• [ASSIGNMENT]: Print this span of the material below exactly: the line with "[facebook] (1218, 8)", the line with "Deportes [menuitem] (994, 106)", and every line between them, but nothing else.

:::

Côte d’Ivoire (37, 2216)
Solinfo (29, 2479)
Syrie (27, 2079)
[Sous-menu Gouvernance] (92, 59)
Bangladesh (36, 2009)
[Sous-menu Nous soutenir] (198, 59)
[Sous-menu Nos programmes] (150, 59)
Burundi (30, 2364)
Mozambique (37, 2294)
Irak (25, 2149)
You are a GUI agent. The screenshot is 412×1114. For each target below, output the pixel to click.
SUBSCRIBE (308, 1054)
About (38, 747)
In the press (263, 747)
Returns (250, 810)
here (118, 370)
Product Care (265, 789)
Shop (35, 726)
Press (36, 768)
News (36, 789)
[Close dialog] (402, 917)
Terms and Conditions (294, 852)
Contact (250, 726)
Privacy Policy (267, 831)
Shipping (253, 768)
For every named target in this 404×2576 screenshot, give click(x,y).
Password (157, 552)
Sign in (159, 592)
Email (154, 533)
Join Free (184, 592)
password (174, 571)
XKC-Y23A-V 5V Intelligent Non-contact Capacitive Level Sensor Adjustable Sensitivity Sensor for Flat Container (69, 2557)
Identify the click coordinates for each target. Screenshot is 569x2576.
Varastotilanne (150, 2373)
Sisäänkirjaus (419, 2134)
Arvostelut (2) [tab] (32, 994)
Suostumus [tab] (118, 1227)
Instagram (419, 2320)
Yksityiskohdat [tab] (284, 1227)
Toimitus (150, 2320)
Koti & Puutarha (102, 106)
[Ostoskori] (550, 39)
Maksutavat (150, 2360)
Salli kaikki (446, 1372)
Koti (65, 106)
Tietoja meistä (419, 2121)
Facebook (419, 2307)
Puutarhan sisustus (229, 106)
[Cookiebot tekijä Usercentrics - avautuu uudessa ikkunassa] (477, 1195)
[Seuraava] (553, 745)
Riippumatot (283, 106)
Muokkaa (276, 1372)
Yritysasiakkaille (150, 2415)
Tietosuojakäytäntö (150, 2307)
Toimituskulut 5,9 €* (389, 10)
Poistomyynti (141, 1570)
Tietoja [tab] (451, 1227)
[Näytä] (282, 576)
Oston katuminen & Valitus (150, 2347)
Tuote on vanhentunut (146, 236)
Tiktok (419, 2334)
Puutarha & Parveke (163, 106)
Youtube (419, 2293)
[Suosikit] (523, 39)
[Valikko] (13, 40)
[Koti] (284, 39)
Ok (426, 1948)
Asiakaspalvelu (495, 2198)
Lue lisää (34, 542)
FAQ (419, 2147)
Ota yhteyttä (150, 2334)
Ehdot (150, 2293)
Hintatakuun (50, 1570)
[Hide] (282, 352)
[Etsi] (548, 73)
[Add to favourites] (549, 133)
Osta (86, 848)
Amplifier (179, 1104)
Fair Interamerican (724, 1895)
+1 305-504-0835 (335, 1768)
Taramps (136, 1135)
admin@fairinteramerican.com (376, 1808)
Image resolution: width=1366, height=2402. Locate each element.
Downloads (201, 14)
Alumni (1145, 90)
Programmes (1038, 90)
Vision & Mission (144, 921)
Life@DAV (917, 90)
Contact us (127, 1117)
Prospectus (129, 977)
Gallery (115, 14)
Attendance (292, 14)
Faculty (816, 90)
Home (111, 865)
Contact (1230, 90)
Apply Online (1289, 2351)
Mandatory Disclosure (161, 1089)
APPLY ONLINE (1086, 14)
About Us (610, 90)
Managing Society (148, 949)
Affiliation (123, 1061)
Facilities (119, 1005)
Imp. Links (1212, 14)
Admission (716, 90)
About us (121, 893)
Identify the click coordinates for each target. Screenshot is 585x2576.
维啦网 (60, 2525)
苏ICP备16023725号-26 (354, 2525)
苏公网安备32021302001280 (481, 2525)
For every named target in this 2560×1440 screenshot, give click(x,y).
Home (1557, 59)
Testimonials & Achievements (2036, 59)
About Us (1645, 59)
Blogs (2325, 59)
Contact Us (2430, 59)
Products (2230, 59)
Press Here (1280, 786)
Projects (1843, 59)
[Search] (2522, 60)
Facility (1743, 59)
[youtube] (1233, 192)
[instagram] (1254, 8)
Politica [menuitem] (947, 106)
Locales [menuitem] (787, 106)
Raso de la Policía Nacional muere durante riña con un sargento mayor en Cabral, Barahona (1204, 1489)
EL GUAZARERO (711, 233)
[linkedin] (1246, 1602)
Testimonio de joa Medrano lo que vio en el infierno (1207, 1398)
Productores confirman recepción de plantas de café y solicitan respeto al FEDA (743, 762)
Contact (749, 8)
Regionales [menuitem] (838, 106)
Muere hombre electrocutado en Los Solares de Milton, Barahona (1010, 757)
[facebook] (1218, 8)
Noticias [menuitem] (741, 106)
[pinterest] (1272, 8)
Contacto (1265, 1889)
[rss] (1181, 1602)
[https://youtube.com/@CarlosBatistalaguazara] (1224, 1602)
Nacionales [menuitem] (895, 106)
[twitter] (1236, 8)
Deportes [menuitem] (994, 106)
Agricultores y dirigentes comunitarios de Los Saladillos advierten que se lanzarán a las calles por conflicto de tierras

:::

• [RESULT BELOW]:
[facebook] (1218, 8)
Noticias [menuitem] (741, 106)
[pinterest] (1272, 8)
Contacto (1265, 1889)
[rss] (1181, 1602)
[https://youtube.com/@CarlosBatistalaguazara] (1224, 1602)
Nacionales [menuitem] (895, 106)
[twitter] (1236, 8)
Deportes [menuitem] (994, 106)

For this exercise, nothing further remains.